Screenshot of KinGUII v2.1 The model definition is shown on the left and the result viewer with a graph and some numerical results on the right

Fig. 3
Fig. 3

Screenshot of CAKE 3.3 The model definition is shown on the left and part of the summary report with a plot and some numerical results on the right

Fig. 4
Fig. 4

Screenshot of gmkin 0.6.7 Datasets and models are listed on the left, numerical results and a summary are shown in the center and a plot of the fitted model is on the right

Fig. 5
Fig. 5

Screenshot of OpenModel 2.4.2 The script based model definition is shown in the main window on the left and the parameter estimation window is shown on the right

In additon, the following software packages were evaluated for use type II (in no particular order): Origin and OriginPro, Maple and MapleSim, MATLAB with the Statistics Toolbox, or with the Statistics and the Optimizer Toolbox, Mathematica, SystemModeler, SciPy, SciLab and the R extension packages FME and mkin.

For the comparison of numerical results, also the software package DegKin Manager in version 1.0 from 28 September 2011 was included, together with ModelMaker 4.0.0, published in 2000, which is used by DegKin Manager for the actual integration and optimisation. These programs served as a reference, as they were previously used at the UBA.

Test data

Four of the datasets that were used in the comparison of numerical results were taken from the FOCUS guidance [2], and 12 were synthetically generated in the course of the project as described below. In addition, two datasets from studies of the transformation in aquatic sediment systems (water sediment studies) and one dataset from an aerobic soil metabolism study were provided by UBA.

While it is widely accepted that separate degradation parameters for the water and the sediment phase in water sediment studies can not precisely be determined using the data generally available from such studies [12], such evaluations are still performed because they are requested by the FOCUS guidance. All datasets have been published as part of the mkin package [8].

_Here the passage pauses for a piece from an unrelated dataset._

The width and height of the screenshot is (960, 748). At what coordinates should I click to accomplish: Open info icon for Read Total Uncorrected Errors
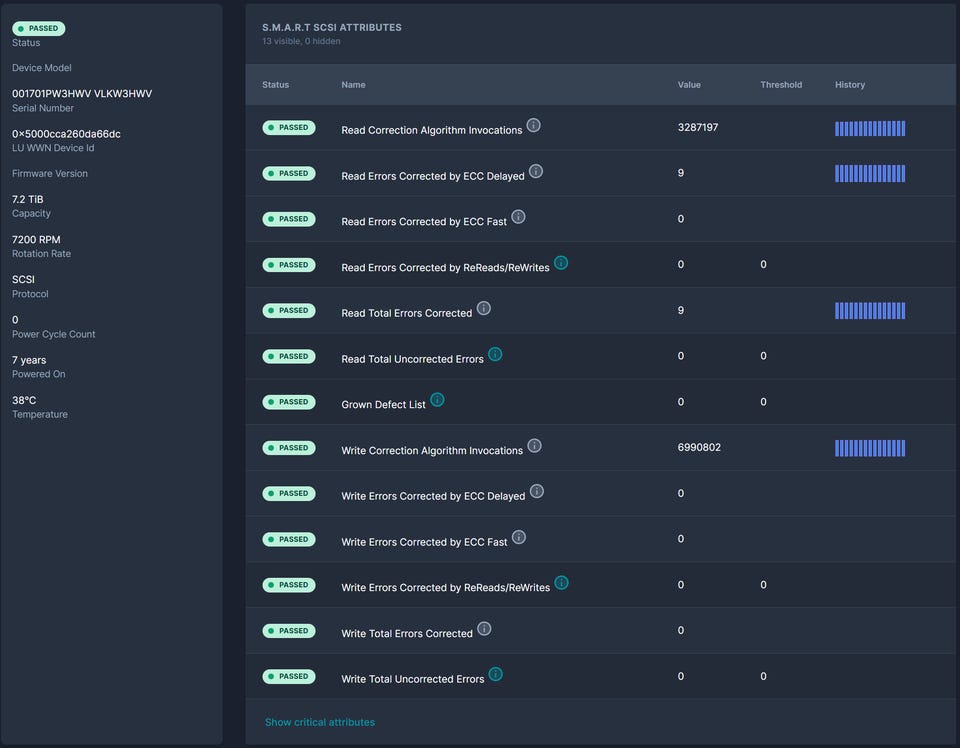point(495,354)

The 12 new synthetic datasets were generated using four different kinetic models combined with three different error models. Regarding the kinetic models, the parent compound followed either simple first-order (SFO) or double first-order in parallel (DFOP, also called biexponential) kinetics, and was transformed either to two metabolites formed in sequential order, or to two metabolites formed in parallel. A graphical representation of these four kinetic models is shown in Additional file 1.

To each of them, three different stochastic components were added. In variants A and B, a normally distributed error component with a constant standard deviation \(\sigma\) of magnitude of 3 and 7 was added, respectively. In relation to the starting concentration of 100, this is equivalent to coefficients of variation of 3 and 7%, respectively. The error model used in the generation of these datasets is therefore compatible with the assumptions used when using ordinary nonlinear least squares regression without weighting (termed ’OLS’ in CAKE, and ’NLLS’ in KinGUII, no weighting in gmkin).

In variant C, a heteroscedastic component was added, according to the two-component error model for analytical measurements of Rocke and Lorenzato [13]. This error model also assumes normal distribution of errors, but with a standard deviation \(\sigma (y)\) that depends on the magnitude of the measured value y and has two components. The first component is the standard deviation at low measured values \(\sigma _{\text {low}}\) and is independent of the measured value. The second component converges to an approximately constant relative standard deviation at high measured values \(\mathrm {rsd}_{\text {high}}\), i.e. the increase in the total standard deviation is approximately proportional to the increase in the measured value.
$$\begin{aligned} \sigma (y) = \sqrt{\sigma _{\text {low}}^2 + y^2 \ \mathrm {rsd}_{\text {high}}^2} \end{aligned}$$
For the generation of the synthetic datasets in variant C using this error model, \(\sigma _{\text {low}}\) was chosen to be 0.05, and \(\mathrm {rsd}_{\text {high}}\) was chosen to be 0.07. The standard deviation for the time zero values with an absolute mean value of 100 according to this model is 7.0002, and therefore very similar to the standard deviation used for variant B. The standard deviation for an absolute mean value of 1 according to this error model is 0.086.

When the combination of the kinetic model predictions and the stochastic error model resulted in values below an assumed limit of detection of 0.1, these values were treated as not available (NA). A slightly generalised version of the R code used to generate them has been published as part of the mkin package in the documentation of the datasets [14]. Here, also the parameters used for the deterministic part of the model are listed.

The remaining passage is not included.